What is needed: Your task is to reproduce exactly the lines from the line with "The height and width of the screenshot is (384, 700)." through the end of the records below.

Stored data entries
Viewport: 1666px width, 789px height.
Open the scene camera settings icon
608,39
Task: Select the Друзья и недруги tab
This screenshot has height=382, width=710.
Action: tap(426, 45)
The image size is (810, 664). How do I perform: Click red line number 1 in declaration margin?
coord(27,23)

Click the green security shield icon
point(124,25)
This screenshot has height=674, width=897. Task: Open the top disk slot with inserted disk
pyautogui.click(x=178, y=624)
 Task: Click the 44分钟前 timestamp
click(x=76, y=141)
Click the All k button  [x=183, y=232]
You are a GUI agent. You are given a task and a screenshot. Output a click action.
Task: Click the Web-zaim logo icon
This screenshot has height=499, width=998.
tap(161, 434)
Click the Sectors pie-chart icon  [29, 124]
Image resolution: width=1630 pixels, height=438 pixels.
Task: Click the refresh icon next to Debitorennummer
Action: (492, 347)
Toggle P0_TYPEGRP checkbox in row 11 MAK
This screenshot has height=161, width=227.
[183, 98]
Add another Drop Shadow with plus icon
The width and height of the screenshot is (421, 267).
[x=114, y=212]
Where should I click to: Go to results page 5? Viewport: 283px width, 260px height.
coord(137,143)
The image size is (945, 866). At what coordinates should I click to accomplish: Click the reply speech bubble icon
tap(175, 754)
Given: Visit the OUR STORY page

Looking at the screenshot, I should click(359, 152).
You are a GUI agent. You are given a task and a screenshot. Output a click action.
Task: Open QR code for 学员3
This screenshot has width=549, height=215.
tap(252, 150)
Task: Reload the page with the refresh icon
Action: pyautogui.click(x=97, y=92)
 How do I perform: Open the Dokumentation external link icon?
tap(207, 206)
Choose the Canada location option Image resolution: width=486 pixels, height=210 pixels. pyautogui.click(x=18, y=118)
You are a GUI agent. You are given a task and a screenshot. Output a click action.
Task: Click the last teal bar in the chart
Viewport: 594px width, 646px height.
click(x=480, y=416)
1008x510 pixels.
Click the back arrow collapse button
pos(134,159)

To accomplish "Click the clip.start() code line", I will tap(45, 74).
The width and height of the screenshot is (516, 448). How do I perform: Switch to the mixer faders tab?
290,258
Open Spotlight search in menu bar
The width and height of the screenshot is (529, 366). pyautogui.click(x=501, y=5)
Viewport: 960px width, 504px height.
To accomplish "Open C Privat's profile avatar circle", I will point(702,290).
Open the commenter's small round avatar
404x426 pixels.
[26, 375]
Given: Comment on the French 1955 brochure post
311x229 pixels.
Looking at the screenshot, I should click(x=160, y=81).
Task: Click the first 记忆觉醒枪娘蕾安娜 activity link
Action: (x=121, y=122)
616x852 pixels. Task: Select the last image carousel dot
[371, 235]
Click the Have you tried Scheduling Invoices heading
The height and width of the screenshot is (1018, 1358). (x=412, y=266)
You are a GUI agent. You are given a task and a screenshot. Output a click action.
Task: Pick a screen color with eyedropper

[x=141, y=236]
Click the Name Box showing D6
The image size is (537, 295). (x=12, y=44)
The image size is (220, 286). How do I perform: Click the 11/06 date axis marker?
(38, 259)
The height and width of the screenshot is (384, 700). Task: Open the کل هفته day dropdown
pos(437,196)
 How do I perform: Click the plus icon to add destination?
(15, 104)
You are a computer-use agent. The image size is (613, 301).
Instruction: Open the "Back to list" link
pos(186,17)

Task solution:
The height and width of the screenshot is (384, 700). Task: Open the کل هفته day dropdown
pos(437,196)
 How do I perform: Click the plus icon to add destination?
(15, 104)
You are a computer-use agent. The image size is (613, 301).
Instruction: Open the "Back to list" link
pos(186,17)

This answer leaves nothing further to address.